Nanchang Qingyunpu Airport (南昌青云谱机场), also known as Sanjiadian Airport (三家店机场), was an airport in Qingyunpu District of Nanchang, Jiangxi, China. Originally constructed for use by the Republic of China Air Force, it was the largest airport in China when opened in 1935. The airport was destroyed during the Second Sino-Japanese War and rebuilt afterwards. After 1949, it was mainly used for test flights by the aircraft manufacturer Hongdu Aviation Industry Group, until its replacement by Nanchang Yaohu Airport in 2018. After 2019, the airport ceased to exist and was redeveloped into a residential and commercial area.

==Location and facilities==
The airport is located in Qingyunpu District of Nanchang, the capital of Jiangxi Province, China. It has a cement runway that is 2417 m long and 50 m wide, capable of handling Boeing 737 and similar aircraft. Its elevation is 46 m above sea level.

==History==
===Republic of China===
Qingyunpu Airport, originally called Sanjiadian Airport, was built for Chiang Kai-shek's Encirclement Campaigns against the Chinese Soviet Republic, the rebel communist base in southern Jiangxi. Laoyingfang Airport was originally used for that purpose, but its proximity to the city center impeded frequent military operations by the 250 war planes based there.

In September 1933, Chiang ordered the construction of Sanjiadian Airport in Qingyunpu, then in the far outskirts of Nanchang, and mobilized 290,000 labourers from 83 counties of Jiangxi Province. Construction officially began on 1 August 1934, and the airport was opened in the spring of 1935. At the time it was the largest airport in China, proclaimed to be the "No. 1 airport in the Far East". It was then often referred to as the New Nanchang Airport.

In 1933, Chiang Kai-shek signed an agreement with Italian Prime Minister Benito Mussolini to establish a joint venture in China to manufacture airplanes. The company, called Sino-Italian National Aircraft Works (SINAW), was established in 1934 in Nanchang, with factories located at both Sanjiadian and Laoyingfang airports. It became the predecessor of Hongdu Aviation Industry Group, one of China's major aircraft manufacturers.

After the outbreak of the Second Sino-Japanese War in 1937, SINAW factories were severely damaged by Japanese aerial bombing. During a bombing of Qingyunpu on 22 December 1937, 9 Imperial Japanese Navy fighter aircraft led by Shiota Ryōhei flying out of recently captured Nanking and escorting 12 IJN bombers were intercepted by Chinese Air Force fighters; Shiota Ryōhei (潮田良平) himself was shot down and killed by Xu Baodi (徐葆畇), a pilot of the 5th Pursuit Group flying a Polikarpov I-15 acquired by the Chinese under the new Sino-Soviet Treaty to counter Imperial Japanese aggressions. The Soviet Union dispatched a volunteer air force to Qingyunpu Airport to help China fight the Japanese. Captain Anton Alekseyevich Gubenko and Major Liu Zhesheng among others all shot down Japanese bogeys during a major air battle over Nanchang on 26 June 1938. The airport was destroyed as a result of the prolonged fighting and attrition from 1937 into mid-1939, and was rebuilt after the end of the war in 1945.

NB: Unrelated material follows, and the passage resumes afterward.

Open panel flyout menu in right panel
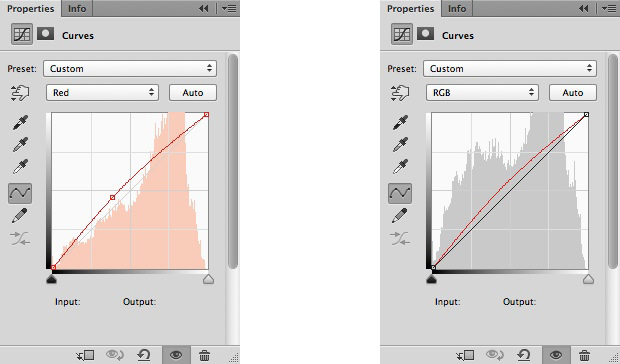The image size is (620, 364). [x=609, y=8]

===People's Republic of China===
After the establishment of the People's Republic of China in 1949, the airport was renovated and used for aircraft testing by Hongdu Machinery Factory (now Hongdu Aviation). From March 1981 to early 1982, when the runway of Nanchang Xiangtang Airport was being improved, Qingyunpu temporarily served as Nanchang's public airport for nine months.

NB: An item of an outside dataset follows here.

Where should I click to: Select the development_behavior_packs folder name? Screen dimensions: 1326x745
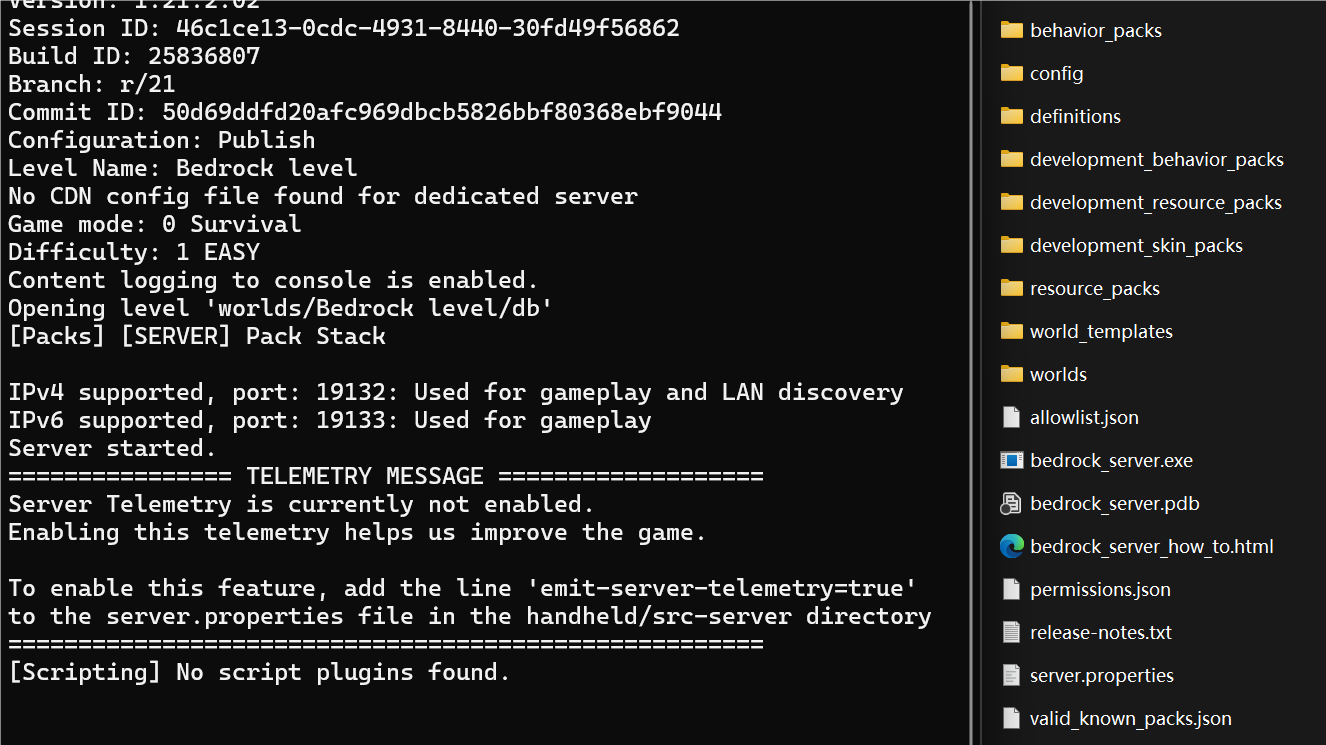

With the expansion of the city of Nanchang, Qingyunpu Airport became surrounded by the increasingly urban Qingyunpu District and restricted its development. Several major thoroughfares are cut off by the airport, causing Qingyunpu to be known as the most congested district of Nanchang. On 23 December 2009, the Jiangxi provincial government reached an agreement with Aviation Industry Corporation of China, the parent company of Hongdu Aviation, to build the new Yaohu Airport in the Nanchang Aviation Industrial City to replace Qingyunpu Airport. Construction for Yaohu Airport began in November 2016, and it was opened on 16 August 2018. Qingyunpu Airport is expected to close by the end of 2018.